_Excerpted records_
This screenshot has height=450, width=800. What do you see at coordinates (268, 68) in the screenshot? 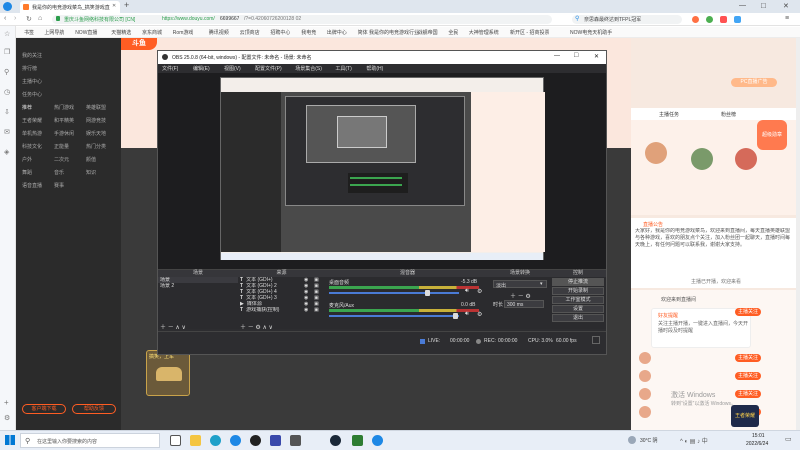
I see `obs-menu-item: 配置文件(P)` at bounding box center [268, 68].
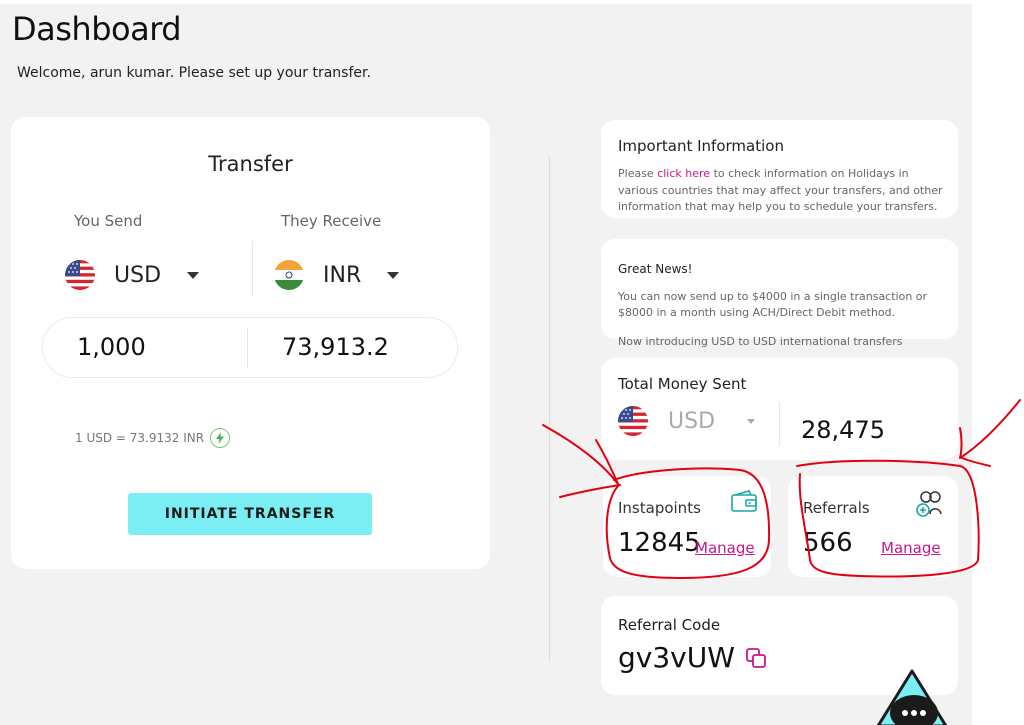 Image resolution: width=1024 pixels, height=725 pixels. Describe the element at coordinates (250, 514) in the screenshot. I see `initiate-transfer-button: INITIATE TRANSFER` at that location.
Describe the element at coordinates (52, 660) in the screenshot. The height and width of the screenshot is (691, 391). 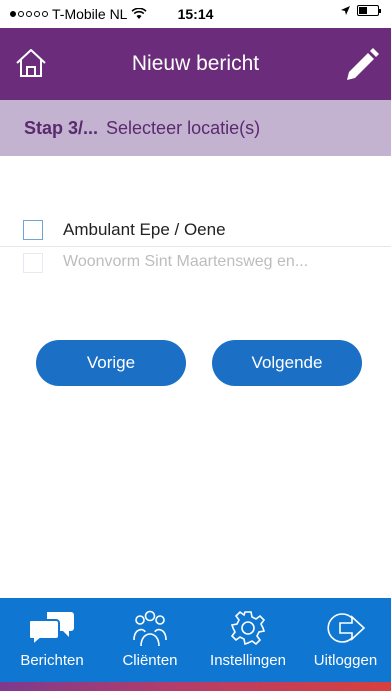
I see `tab-label: Berichten` at that location.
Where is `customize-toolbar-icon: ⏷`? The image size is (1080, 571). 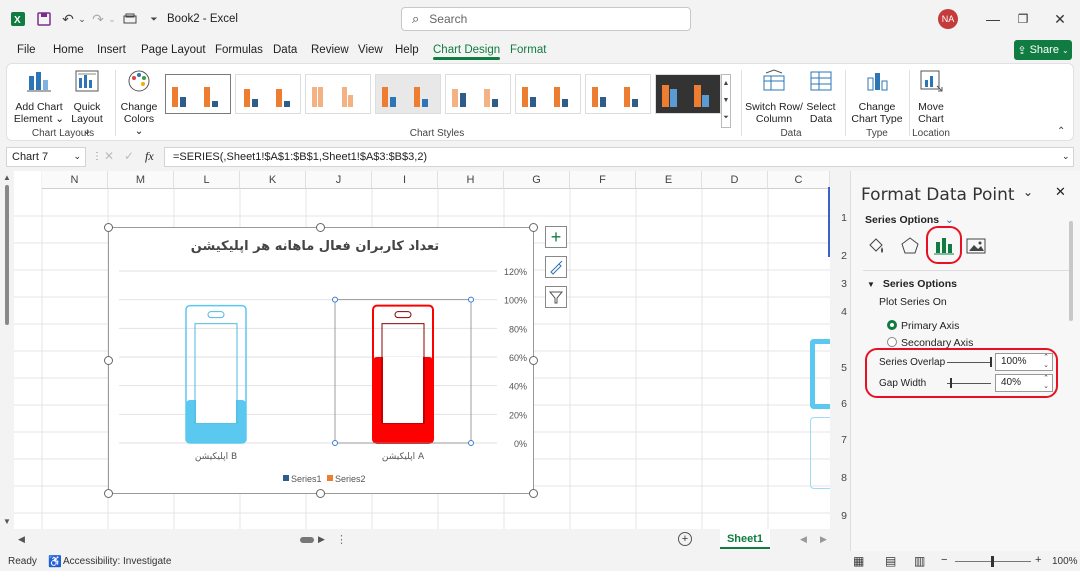 customize-toolbar-icon: ⏷ is located at coordinates (154, 19).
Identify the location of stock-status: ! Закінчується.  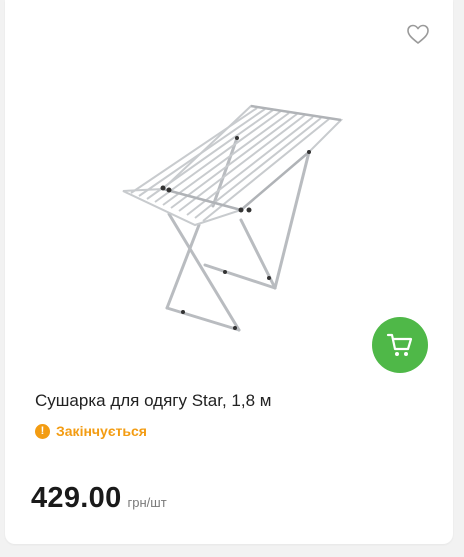
(91, 431).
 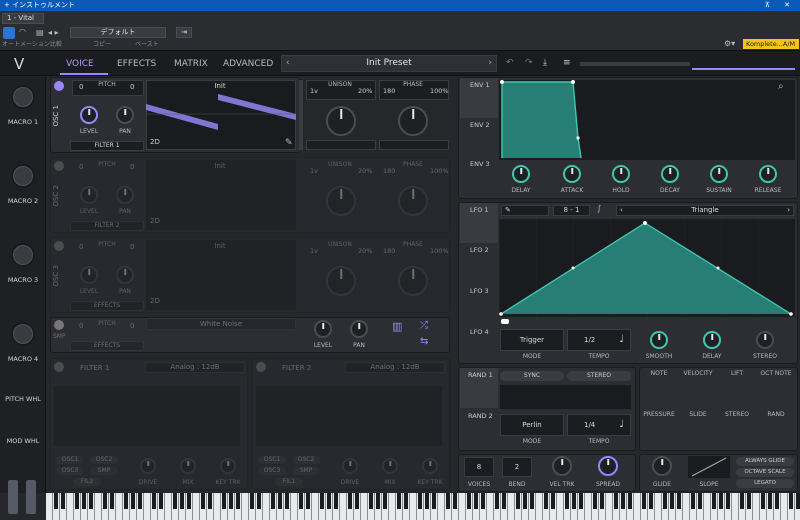 What do you see at coordinates (737, 374) in the screenshot?
I see `mod-lift: LIFT` at bounding box center [737, 374].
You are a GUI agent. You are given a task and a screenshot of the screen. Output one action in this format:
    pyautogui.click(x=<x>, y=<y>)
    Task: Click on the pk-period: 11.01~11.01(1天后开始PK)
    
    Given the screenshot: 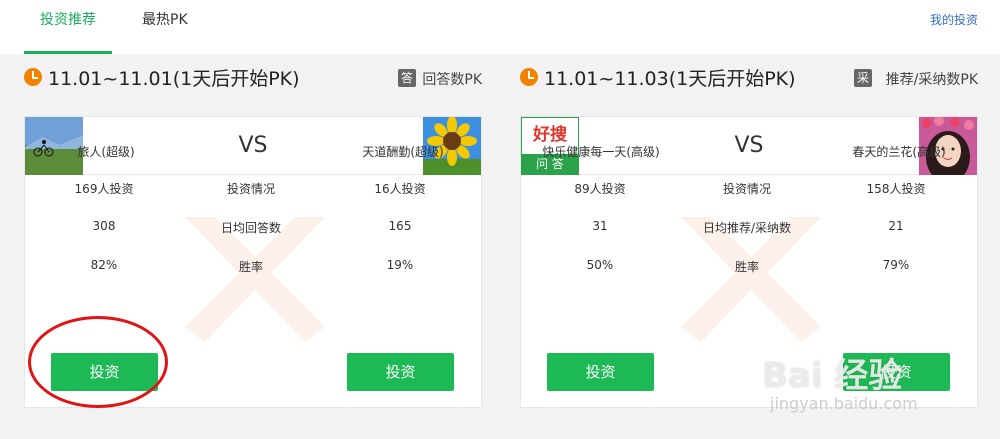 What is the action you would take?
    pyautogui.click(x=174, y=79)
    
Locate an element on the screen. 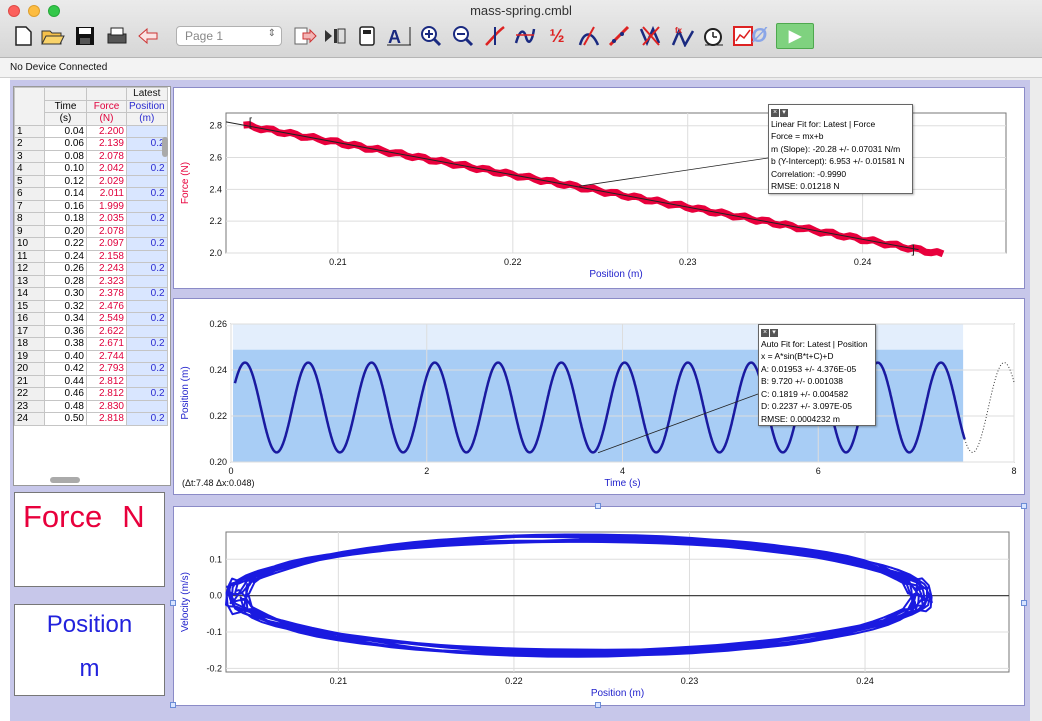  new-file-button is located at coordinates (23, 36).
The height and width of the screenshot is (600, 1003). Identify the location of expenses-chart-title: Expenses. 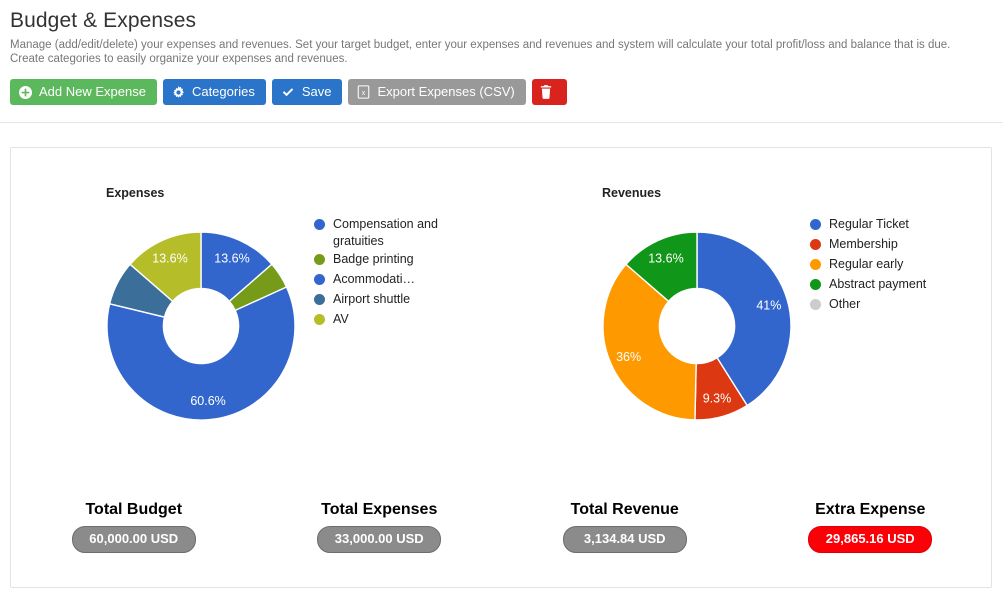
(136, 193).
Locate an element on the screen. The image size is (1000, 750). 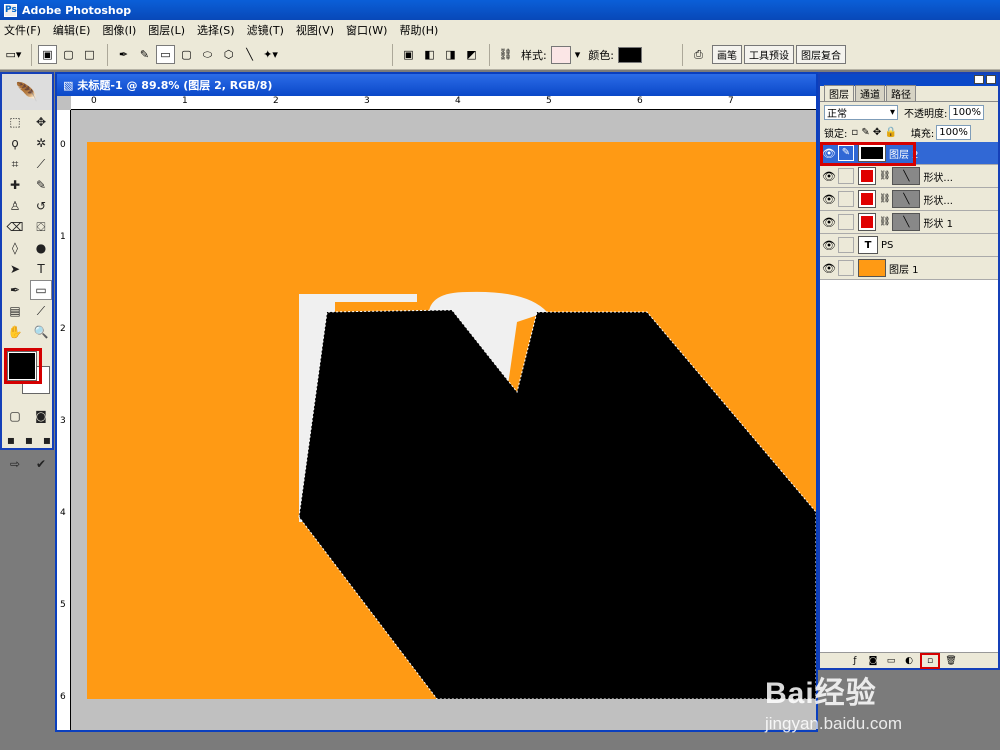
adjustment-layer-icon: ◐ is located at coordinates (909, 661).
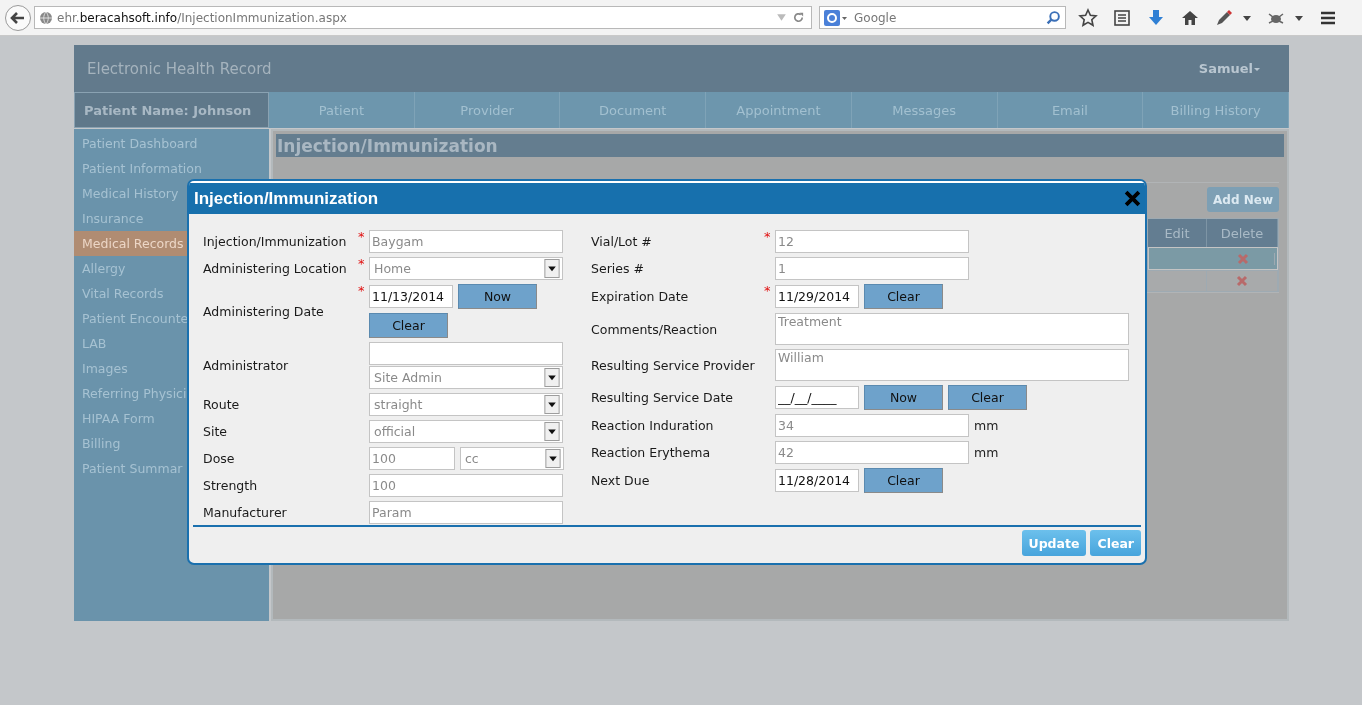 The height and width of the screenshot is (705, 1362). I want to click on text-field: 42, so click(872, 452).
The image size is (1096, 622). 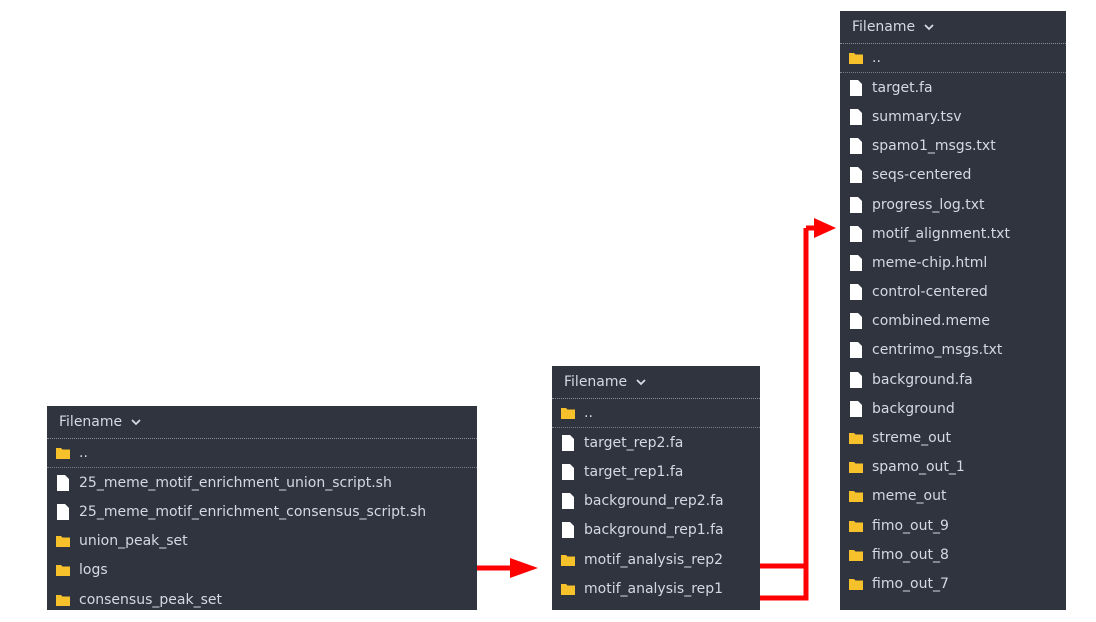 I want to click on file-row: motif_alignment.txt, so click(x=953, y=234).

_What the task asks_
Copy the items exactly, starting at the very beginning and ending with the line that contains "Image resolution: width=1024", including that line, and leave the pictures out.

_Written response_
This screenshot has height=450, width=800. What do you see at coordinates (268, 68) in the screenshot? 
I see `obs-menu-item: 配置文件(P)` at bounding box center [268, 68].
 Image resolution: width=1024 pixels, height=725 pixels. Describe the element at coordinates (250, 514) in the screenshot. I see `initiate-transfer-button: INITIATE TRANSFER` at that location.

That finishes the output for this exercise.